[Start of section]

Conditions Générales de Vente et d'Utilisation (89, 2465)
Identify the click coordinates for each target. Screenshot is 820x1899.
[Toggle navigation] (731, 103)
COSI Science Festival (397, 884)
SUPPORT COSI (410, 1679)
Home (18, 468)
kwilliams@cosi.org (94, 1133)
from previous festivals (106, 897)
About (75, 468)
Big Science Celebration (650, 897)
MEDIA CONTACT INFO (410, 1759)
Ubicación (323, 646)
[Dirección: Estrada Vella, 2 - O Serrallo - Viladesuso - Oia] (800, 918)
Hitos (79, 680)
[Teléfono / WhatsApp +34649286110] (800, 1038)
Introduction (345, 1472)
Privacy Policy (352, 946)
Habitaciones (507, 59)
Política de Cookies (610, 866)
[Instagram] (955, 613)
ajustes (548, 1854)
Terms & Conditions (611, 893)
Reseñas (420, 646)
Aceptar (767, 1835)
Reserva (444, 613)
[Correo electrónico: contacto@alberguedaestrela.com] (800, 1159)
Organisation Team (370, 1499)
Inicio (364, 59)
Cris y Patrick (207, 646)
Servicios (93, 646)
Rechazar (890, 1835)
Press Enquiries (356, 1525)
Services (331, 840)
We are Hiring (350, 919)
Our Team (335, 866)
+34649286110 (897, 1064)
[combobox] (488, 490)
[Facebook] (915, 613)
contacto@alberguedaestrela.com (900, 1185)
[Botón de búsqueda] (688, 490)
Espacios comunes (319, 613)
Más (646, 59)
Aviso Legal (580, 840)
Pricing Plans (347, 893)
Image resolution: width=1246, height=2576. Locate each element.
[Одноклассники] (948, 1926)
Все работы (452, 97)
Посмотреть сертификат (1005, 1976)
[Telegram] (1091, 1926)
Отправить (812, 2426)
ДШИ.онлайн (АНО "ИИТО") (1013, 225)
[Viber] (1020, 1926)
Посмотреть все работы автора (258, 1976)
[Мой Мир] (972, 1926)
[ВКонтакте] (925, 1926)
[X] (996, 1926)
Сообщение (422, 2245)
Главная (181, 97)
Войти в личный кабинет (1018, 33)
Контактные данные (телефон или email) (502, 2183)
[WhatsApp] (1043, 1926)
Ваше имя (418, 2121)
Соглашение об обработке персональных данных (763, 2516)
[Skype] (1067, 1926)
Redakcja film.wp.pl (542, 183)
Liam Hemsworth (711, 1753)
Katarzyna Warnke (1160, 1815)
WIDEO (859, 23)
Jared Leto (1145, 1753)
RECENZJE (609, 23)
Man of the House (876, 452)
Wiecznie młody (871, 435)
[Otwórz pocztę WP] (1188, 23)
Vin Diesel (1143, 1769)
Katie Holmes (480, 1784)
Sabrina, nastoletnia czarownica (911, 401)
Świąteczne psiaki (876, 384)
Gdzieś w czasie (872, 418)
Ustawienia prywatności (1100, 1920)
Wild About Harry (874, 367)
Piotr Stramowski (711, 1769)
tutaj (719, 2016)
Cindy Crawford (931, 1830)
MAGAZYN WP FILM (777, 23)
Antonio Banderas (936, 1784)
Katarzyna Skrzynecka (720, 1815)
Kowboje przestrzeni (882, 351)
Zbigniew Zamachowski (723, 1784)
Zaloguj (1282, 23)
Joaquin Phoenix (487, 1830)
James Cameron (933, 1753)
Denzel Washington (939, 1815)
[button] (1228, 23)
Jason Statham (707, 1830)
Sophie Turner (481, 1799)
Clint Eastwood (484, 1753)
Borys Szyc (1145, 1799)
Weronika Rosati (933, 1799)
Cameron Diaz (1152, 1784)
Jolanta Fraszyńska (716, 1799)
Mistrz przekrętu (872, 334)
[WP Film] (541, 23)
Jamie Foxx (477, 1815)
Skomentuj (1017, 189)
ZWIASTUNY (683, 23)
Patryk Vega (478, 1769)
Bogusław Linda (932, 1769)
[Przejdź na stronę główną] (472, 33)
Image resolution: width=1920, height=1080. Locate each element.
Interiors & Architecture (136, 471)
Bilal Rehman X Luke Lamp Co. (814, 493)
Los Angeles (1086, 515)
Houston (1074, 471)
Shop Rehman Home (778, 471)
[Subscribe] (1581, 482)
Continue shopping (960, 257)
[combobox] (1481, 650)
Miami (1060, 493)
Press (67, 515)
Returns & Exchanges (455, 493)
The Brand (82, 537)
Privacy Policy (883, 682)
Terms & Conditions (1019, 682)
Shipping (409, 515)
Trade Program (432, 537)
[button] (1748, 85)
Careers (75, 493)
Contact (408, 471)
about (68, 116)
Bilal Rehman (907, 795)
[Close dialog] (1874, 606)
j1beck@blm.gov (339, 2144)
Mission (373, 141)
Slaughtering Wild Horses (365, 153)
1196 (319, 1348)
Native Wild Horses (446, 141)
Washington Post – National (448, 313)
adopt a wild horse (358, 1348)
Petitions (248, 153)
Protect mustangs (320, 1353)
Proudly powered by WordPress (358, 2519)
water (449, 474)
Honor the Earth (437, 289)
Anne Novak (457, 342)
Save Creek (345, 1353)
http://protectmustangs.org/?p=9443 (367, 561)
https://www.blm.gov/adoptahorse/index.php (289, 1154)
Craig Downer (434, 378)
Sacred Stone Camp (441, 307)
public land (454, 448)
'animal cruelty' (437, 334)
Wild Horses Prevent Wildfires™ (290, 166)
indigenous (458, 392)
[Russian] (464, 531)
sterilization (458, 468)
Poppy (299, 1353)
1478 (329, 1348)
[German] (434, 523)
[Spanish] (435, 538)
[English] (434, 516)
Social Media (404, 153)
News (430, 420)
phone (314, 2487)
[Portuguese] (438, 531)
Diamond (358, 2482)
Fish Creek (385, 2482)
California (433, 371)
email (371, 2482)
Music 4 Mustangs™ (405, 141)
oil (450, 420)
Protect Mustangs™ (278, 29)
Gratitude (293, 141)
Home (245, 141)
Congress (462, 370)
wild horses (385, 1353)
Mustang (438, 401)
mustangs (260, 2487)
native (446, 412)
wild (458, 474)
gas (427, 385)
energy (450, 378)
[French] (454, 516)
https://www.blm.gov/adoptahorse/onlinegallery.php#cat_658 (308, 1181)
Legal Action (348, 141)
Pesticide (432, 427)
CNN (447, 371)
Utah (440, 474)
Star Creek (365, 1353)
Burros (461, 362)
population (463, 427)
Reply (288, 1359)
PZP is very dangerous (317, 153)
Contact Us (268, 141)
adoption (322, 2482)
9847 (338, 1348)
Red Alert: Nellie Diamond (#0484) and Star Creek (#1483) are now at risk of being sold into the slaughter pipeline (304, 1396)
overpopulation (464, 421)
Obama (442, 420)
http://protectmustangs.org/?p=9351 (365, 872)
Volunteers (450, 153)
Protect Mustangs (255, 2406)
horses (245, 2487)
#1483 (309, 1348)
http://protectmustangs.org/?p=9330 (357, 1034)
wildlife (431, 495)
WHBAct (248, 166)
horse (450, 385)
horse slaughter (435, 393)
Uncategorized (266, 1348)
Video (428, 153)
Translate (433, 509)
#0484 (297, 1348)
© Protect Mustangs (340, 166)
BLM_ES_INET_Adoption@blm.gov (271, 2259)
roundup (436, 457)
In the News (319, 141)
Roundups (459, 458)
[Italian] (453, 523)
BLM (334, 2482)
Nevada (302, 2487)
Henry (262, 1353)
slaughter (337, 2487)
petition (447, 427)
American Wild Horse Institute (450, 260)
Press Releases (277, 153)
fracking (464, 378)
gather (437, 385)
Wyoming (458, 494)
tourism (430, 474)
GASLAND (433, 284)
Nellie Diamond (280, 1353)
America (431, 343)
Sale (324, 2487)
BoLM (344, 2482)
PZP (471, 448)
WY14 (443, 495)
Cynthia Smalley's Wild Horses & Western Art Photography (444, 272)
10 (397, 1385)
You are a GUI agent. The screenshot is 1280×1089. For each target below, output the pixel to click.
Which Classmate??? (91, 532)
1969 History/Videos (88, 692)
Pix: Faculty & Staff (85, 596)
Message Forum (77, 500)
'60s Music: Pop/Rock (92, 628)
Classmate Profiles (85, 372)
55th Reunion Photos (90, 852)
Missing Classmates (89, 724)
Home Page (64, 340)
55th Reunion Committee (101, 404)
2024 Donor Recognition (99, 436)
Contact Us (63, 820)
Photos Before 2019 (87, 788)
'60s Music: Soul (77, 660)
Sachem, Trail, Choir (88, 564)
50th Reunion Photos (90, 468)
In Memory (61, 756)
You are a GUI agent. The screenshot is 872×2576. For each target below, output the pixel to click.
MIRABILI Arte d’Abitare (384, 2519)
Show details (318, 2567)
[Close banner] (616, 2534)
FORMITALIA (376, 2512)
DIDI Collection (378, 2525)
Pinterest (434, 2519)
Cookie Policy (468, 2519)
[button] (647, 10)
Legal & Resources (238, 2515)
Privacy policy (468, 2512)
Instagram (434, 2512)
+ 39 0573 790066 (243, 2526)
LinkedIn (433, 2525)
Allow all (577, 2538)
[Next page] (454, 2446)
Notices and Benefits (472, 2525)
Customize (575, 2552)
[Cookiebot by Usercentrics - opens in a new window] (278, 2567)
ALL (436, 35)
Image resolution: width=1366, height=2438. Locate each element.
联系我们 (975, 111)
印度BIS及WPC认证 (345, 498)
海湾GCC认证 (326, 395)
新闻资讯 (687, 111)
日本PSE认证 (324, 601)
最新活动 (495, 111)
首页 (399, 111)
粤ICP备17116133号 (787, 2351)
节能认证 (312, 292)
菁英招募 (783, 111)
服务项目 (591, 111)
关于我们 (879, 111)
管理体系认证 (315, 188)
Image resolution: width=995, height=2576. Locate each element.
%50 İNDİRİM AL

[End of section]

● **What is needed**
Return an exact copy of only the lines from the one with "最新活动 (495, 111)" through the end of the listing above, both included.

● **Exercise result**
最新活动 (495, 111)
首页 (399, 111)
粤ICP备17116133号 (787, 2351)
节能认证 (312, 292)
菁英招募 (783, 111)
服务项目 (591, 111)
关于我们 (879, 111)
管理体系认证 (315, 188)
Image resolution: width=995, height=2576. Locate each element.
%50 İNDİRİM AL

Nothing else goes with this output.